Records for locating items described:
-------------------------
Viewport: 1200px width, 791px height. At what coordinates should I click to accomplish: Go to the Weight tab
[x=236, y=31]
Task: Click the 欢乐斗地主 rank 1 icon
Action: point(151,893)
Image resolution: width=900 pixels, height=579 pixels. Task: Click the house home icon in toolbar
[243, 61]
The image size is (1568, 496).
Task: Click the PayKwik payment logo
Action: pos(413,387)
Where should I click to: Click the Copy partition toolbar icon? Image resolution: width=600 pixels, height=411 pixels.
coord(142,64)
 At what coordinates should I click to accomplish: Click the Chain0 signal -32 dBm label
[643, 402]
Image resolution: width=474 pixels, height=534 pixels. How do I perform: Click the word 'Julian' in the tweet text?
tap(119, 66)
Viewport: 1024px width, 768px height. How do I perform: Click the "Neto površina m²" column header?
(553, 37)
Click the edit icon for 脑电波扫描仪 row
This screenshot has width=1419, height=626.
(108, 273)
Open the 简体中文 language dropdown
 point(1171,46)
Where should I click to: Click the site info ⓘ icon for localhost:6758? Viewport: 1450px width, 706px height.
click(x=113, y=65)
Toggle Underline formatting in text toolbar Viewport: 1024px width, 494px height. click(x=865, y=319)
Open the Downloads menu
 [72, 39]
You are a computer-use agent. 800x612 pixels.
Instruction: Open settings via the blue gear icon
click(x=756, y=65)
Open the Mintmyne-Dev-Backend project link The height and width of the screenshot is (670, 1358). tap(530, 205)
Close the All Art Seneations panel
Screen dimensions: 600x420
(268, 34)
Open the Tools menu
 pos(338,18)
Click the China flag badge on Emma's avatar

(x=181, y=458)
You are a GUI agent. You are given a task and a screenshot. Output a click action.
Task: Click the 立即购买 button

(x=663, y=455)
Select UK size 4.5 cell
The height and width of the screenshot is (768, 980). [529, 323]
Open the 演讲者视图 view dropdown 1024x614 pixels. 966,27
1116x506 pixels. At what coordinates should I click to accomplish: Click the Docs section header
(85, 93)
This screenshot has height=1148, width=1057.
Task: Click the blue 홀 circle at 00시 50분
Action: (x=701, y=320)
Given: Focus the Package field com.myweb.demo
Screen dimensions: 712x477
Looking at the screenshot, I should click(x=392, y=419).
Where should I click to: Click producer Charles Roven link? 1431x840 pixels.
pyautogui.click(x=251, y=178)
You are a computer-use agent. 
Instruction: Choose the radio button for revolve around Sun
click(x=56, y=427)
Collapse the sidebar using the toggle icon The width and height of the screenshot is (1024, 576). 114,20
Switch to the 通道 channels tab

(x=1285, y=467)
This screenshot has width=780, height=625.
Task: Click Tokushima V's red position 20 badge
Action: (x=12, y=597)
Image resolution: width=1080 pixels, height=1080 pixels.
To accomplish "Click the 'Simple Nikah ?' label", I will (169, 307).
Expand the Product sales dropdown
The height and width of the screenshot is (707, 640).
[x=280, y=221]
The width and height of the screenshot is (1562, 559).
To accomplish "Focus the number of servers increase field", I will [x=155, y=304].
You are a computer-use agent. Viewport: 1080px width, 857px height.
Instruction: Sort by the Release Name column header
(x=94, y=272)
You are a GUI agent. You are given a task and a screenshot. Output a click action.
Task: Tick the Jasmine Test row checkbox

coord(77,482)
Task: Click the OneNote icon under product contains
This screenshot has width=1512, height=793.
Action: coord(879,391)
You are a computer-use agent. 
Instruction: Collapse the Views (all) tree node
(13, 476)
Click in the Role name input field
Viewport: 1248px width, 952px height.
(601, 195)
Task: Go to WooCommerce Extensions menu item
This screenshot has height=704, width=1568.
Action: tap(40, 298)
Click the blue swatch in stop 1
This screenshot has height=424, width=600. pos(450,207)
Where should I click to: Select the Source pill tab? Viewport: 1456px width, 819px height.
-------------------------
:: Stated goal ::
Copy these records exactly as they appear, line by line.

:: Written solution ::
Viewport: 1200px width, 791px height. At what coordinates should I click to accomplish: Go to the Weight tab
[x=236, y=31]
Task: Click the 欢乐斗地主 rank 1 icon
Action: point(151,893)
Image resolution: width=900 pixels, height=579 pixels. Task: Click the house home icon in toolbar
[243, 61]
The image size is (1568, 496).
Task: Click the PayKwik payment logo
Action: pos(413,387)
Where should I click to: Click the Copy partition toolbar icon? Image resolution: width=600 pixels, height=411 pixels.
coord(142,64)
 At what coordinates should I click to accomplish: Click the Chain0 signal -32 dBm label
[643, 402]
Image resolution: width=474 pixels, height=534 pixels. How do I perform: Click the word 'Julian' in the tweet text?
tap(119, 66)
Viewport: 1024px width, 768px height. How do I perform: Click the "Neto površina m²" column header?
(553, 37)
Click the edit icon for 脑电波扫描仪 row
This screenshot has width=1419, height=626.
(108, 273)
Open the 简体中文 language dropdown
 point(1171,46)
Where should I click to: Click the site info ⓘ icon for localhost:6758? Viewport: 1450px width, 706px height.
click(x=113, y=65)
Toggle Underline formatting in text toolbar Viewport: 1024px width, 494px height. click(x=865, y=319)
Open the Downloads menu
 [72, 39]
You are a computer-use agent. 800x612 pixels.
Instruction: Open settings via the blue gear icon
click(x=756, y=65)
Open the Mintmyne-Dev-Backend project link The height and width of the screenshot is (670, 1358). tap(530, 205)
Close the All Art Seneations panel
Screen dimensions: 600x420
(268, 34)
Open the Tools menu
 pos(338,18)
Click the China flag badge on Emma's avatar

(x=181, y=458)
You are a GUI agent. You are given a task and a screenshot. Output a click action.
Task: Click the 立即购买 button

(x=663, y=455)
Select UK size 4.5 cell
The height and width of the screenshot is (768, 980). [529, 323]
Open the 演讲者视图 view dropdown 1024x614 pixels. 966,27
1116x506 pixels. At what coordinates should I click to accomplish: Click the Docs section header
(85, 93)
This screenshot has height=1148, width=1057.
Task: Click the blue 홀 circle at 00시 50분
Action: (x=701, y=320)
Given: Focus the Package field com.myweb.demo
Screen dimensions: 712x477
Looking at the screenshot, I should click(x=392, y=419).
Where should I click to: Click producer Charles Roven link? 1431x840 pixels.
pyautogui.click(x=251, y=178)
You are a computer-use agent. 
Instruction: Choose the radio button for revolve around Sun
click(x=56, y=427)
Collapse the sidebar using the toggle icon The width and height of the screenshot is (1024, 576). 114,20
Switch to the 通道 channels tab

(x=1285, y=467)
This screenshot has width=780, height=625.
Task: Click Tokushima V's red position 20 badge
Action: (x=12, y=597)
Image resolution: width=1080 pixels, height=1080 pixels.
To accomplish "Click the 'Simple Nikah ?' label", I will (169, 307).
Expand the Product sales dropdown
The height and width of the screenshot is (707, 640).
[x=280, y=221]
The width and height of the screenshot is (1562, 559).
To accomplish "Focus the number of servers increase field", I will [x=155, y=304].
You are a computer-use agent. Viewport: 1080px width, 857px height.
Instruction: Sort by the Release Name column header
(x=94, y=272)
You are a GUI agent. You are given a task and a screenshot. Output a click action.
Task: Tick the Jasmine Test row checkbox

coord(77,482)
Task: Click the OneNote icon under product contains
This screenshot has width=1512, height=793.
Action: coord(879,391)
You are a computer-use agent. 
Instruction: Collapse the Views (all) tree node
(13, 476)
Click in the Role name input field
Viewport: 1248px width, 952px height.
(601, 195)
Task: Go to WooCommerce Extensions menu item
This screenshot has height=704, width=1568.
Action: tap(40, 298)
Click the blue swatch in stop 1
This screenshot has height=424, width=600. pos(450,207)
Where should I click to: Select the Source pill tab? Viewport: 1456px width, 819px height.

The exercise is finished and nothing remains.